Call of Juarez
Call of Juarez is one of the very earliest DX10 games. It is loosely based on Spaghetti Westerns that became popular in the early 1970s. Call of Juarez features its Chrome Engine using Shader Model 4 with DirectX 10. Our benchmark is built into Call of Juarez. It runs a simple flyby of a level that is created to showcase its DX10 effects. It offers good repeatability and it is a good stress test for DX10 features in graphics cards, although it is not quite the same as actual gameplay because the game logic and AI are stripped out of this demo.
Performing Call of Juarez benchmark is easy. You are presented with a simple menu to choose resolution, anti-aliasing, and two choices of shadow quality options. We set the shadow quality on “high” and the shadow map resolution to the maximum, 2048×2048. At the end of the run, the demo presents you with the minimum, maximum, and average frame rate, along with the option to quit or run the benchmark again. We always ran the benchmark at least a second time and recorded that generally higher score.

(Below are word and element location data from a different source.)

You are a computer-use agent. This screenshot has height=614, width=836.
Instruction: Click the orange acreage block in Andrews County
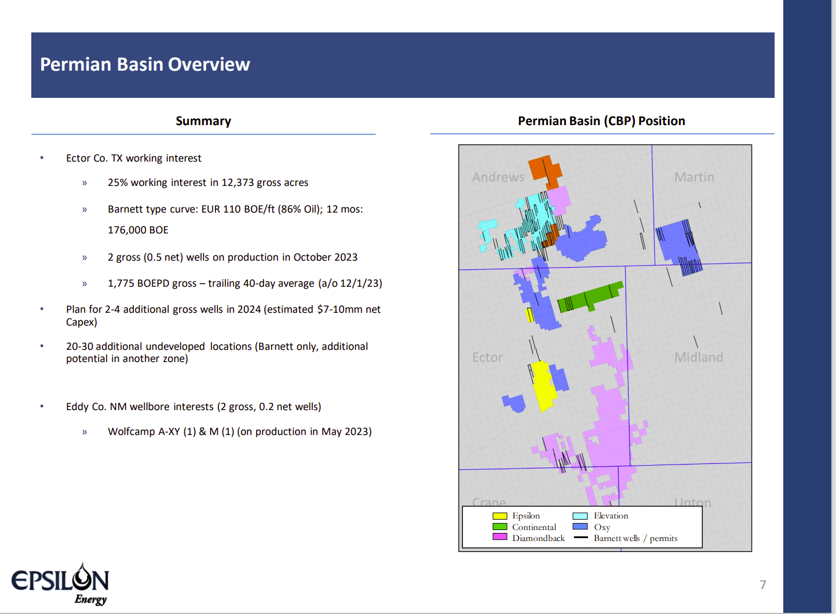click(543, 168)
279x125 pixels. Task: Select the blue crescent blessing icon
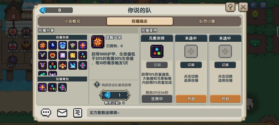tap(53, 45)
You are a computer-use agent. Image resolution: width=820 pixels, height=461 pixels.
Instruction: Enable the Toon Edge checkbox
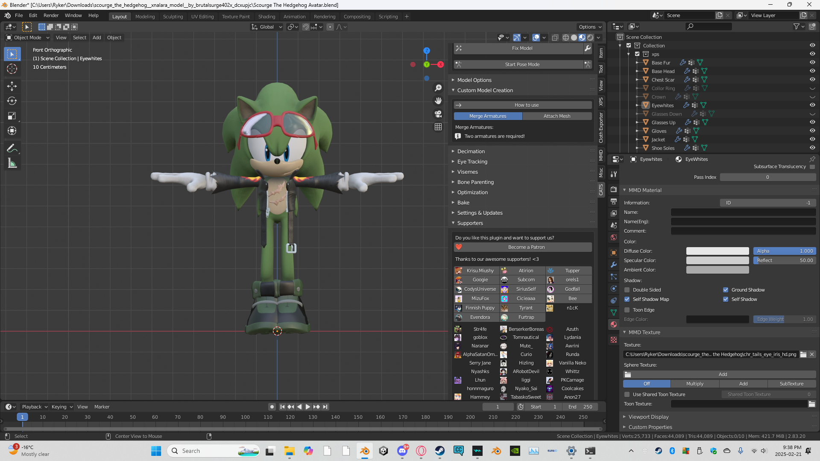pyautogui.click(x=627, y=310)
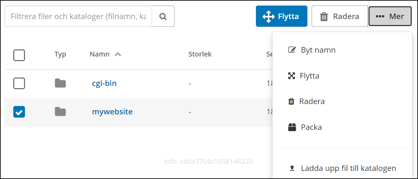Image resolution: width=418 pixels, height=179 pixels.
Task: Select Byt namn from the menu
Action: [318, 50]
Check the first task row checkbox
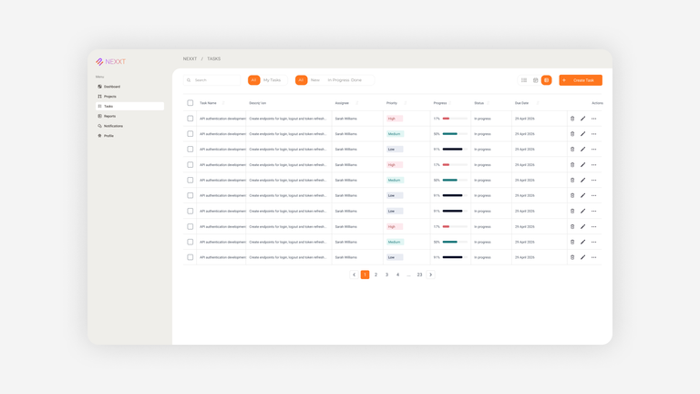This screenshot has height=394, width=700. pos(190,119)
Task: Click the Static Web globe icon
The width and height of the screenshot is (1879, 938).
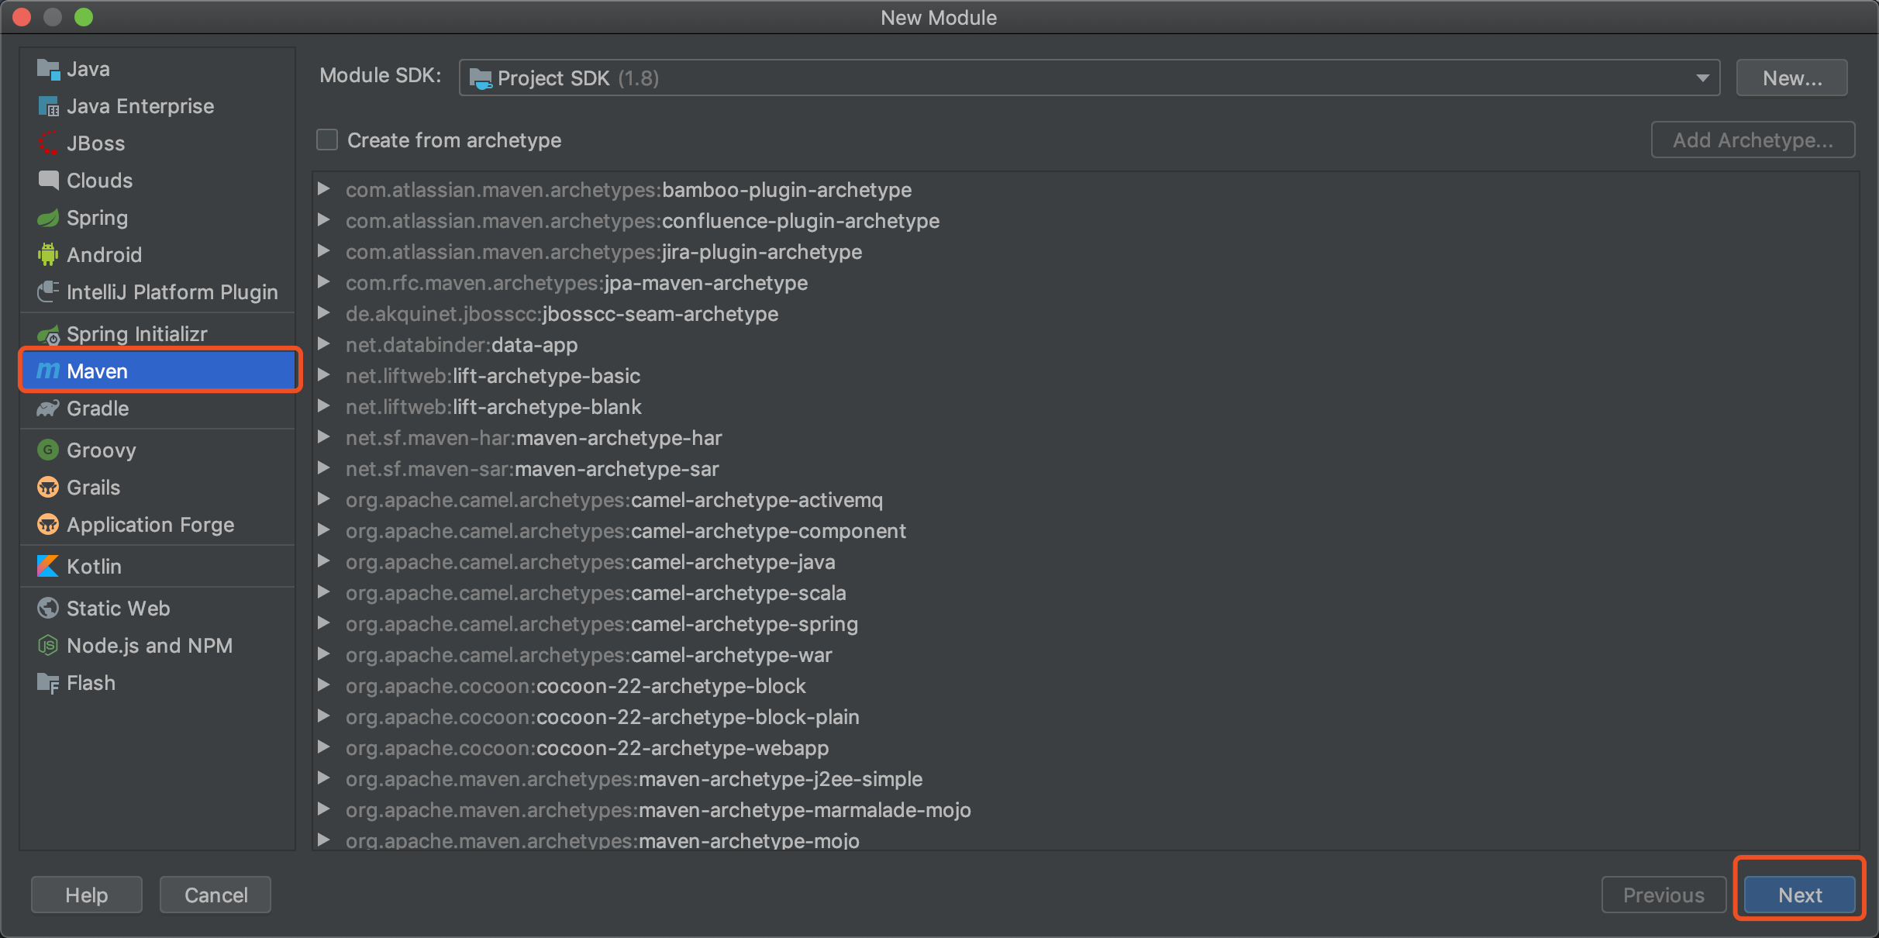Action: tap(48, 609)
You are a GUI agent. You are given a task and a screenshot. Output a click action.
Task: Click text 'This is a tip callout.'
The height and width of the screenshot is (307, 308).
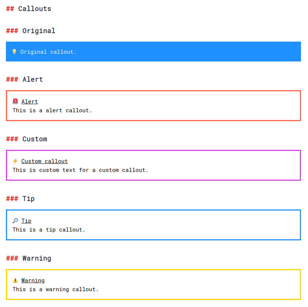point(49,230)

Here are Call of Juarez DX10 benchmark results, first at 1920×1200; there is no 2560×1600 run available:
Now we test at 1680×1050:
The GTX 580 takes the lead over the GTX 570 which edges the GTX 480. Next up are the HD 6970, the HD 6950 and the HD 5870 all with very respectable playable framerates. The overclocked GTX 460s are faster than the HD 5870 and the GTX 280 and HD 4870 are really showing their age.